Dans la cyberattaque de Dieulefit, le nom de la ville évidemment accrédite l'hypothèse d'une obsession antichrétienne. L'office du tourisme local met en exergue «une très ancienne légende du pays de Dieulefit». Elle raconte «que lorsque Dieu entreprit de créer le monde, il en réalisa tout d'abord une épure» et qu'«au terme de sept jours, ce serait avec l'argile de ce pays primordial qu'il aurait façonné le premier homme…» De quoi énerver nos mystérieux «hackers». Le groupe, en tout cas, n'hésite pas à se revendiquer de «Ansar al-Sunna», bras armé de l'islamisme radical lié à al-Qaida. On doit notamment à cette cellule que les pirates encensent la revendication de nombreux attentats, comme en 2005 l'assassinat d'un entrepreneur japonais employé par les forces américaines en Irak, et de six de ses gardes du corps.

Des moudjahidins en armes

La logorrhée mise en ligne à Dieulefit ce week-end est donc analysée par les cyber-enquêteurs du ministère de l'Intérieur. Sur fond de chants guerriers en arabe, de sons d'explosions et de tirs à la kalachnikov, les vidéos incriminées mettent en scène, il est vrai, des moudjahidins en armes, brandissant des lance-roquettes, toisant «l'infidèle». Et des liens Internet renverraient vers l'Algérie…
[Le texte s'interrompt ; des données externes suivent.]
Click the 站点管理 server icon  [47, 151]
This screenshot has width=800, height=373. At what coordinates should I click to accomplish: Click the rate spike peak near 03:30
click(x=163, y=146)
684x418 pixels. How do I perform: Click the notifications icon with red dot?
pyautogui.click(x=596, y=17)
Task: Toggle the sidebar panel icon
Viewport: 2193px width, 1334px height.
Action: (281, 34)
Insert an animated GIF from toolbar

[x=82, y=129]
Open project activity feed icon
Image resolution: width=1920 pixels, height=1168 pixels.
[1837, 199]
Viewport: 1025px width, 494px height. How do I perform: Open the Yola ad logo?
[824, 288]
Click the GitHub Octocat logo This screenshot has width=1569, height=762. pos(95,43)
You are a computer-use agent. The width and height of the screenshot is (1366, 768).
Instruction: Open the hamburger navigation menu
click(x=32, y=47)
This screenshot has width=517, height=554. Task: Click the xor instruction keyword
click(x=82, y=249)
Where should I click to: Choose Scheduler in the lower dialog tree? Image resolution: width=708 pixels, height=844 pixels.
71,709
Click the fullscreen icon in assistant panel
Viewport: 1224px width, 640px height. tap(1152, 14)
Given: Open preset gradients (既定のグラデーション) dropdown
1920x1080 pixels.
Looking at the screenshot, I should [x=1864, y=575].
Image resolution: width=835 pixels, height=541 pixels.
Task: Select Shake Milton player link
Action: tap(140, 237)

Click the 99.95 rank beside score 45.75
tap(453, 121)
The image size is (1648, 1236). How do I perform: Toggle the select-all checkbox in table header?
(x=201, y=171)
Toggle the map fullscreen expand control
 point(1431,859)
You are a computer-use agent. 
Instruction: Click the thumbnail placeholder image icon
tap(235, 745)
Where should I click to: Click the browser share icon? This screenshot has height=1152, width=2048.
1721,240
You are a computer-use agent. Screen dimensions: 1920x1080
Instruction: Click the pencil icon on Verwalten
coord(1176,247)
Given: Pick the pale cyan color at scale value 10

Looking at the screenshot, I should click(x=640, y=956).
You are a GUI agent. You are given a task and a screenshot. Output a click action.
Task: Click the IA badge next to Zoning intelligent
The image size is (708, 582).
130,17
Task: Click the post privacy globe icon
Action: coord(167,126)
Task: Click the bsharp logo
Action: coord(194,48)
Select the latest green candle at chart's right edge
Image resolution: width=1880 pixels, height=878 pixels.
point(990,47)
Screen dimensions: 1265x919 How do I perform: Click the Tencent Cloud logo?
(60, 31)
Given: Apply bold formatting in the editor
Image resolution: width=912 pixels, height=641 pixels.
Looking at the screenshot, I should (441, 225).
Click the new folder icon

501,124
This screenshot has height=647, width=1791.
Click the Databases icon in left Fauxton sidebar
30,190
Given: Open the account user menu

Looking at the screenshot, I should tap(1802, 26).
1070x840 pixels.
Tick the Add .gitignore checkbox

En juillet 2011, déjà, un pirate algérien avait réussi à contrôler les sites d'une dizaine de préfectures en France. Quatre mois plus tard, il avait attaqué ceux du premier ministre à Paris. L'enquête l'a localisé dans le quartier de Bab-el-Oued, à Alger. Sa réputation depuis n'a cessé d'enfler sur la Toile. Lui ou ses avatars ciblent en priorité les sites présentant des failles de sécurité. Tout simplement en pillant à distance les bases de données renfermant les codes d'accès des administrateurs des sites. Qu'ils œuvrent pour Matignon ou pour la gloire de Dieu.